DOCUMENT SEGMENT:
•••••

Investigator-Initiated Research

Health care professionals rely on their education, training, judgment and the body of evidence reported in the literature to guide decision-making. However, there are gaps in currently available medical knowledge and areas lacking clear evidence to guide patient care. Investigator-Initiated Trials (IIT) seek to address these gaps and contribute information to benefit future clinical care.

Mercy Research supports physicians, pharmacists, nurses, therapists and other clinical professionals in developing and conducting their own research studies at Mercy. In addition, we support students and trainees who meet research and scholarly activity program requirements. Students and trainees represent a variety of programs including Graduate Medical Education, Pharmacy Residency Programs, nurses seeking master’s or doctoral degrees and other graduate or health professional programs.

Mercy investigators contribute to a culture of continual growth and development to improve the Mercy patient experience. By seeking answers to clinical questions in routine patient care settings, Mercy investigator-initiated studies expand medical knowledge, inform clinical decision-making and enable current and future clinicians to provide excellent health care.

Mercy Research support for investigator-initiated studies includes study development assistance, budget preparation and navigation of funding applications, facilitating necessary Mercy approvals, obtaining required Mercy Institutional Review Board approval and meeting other regulatory requirements.

Humanitarian Use Devices and Expanded Access

Mercy Research also helps Mercy physicians understand their responsibilities and meet regulatory requirements for clinical use of a Humanitarian Use Device or Expanded Access of an investigational or experimental product (drug, device or biologic) for diagnosis or treatment of a patient. This is not considered research.

•••••

EXTRACTED MATERIAL:
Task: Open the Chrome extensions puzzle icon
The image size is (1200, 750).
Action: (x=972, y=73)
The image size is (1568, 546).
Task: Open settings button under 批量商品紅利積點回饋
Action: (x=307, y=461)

•••••

TASK DESCRIPTION: Rewrite the investigator-initiated research text, starting at the words "Health care professionals" and stopping after "future clinical care.", with "literature" changed to "published research".

TASK OUTPUT:
Health care professionals rely on their education, training, judgment and the body of evidence reported in the published research to guide decision-making. However, there are gaps in currently available medical knowledge and areas lacking clear evidence to guide patient care. Investigator-Initiated Trials (IIT) seek to address these gaps and contribute information to benefit future clinical care.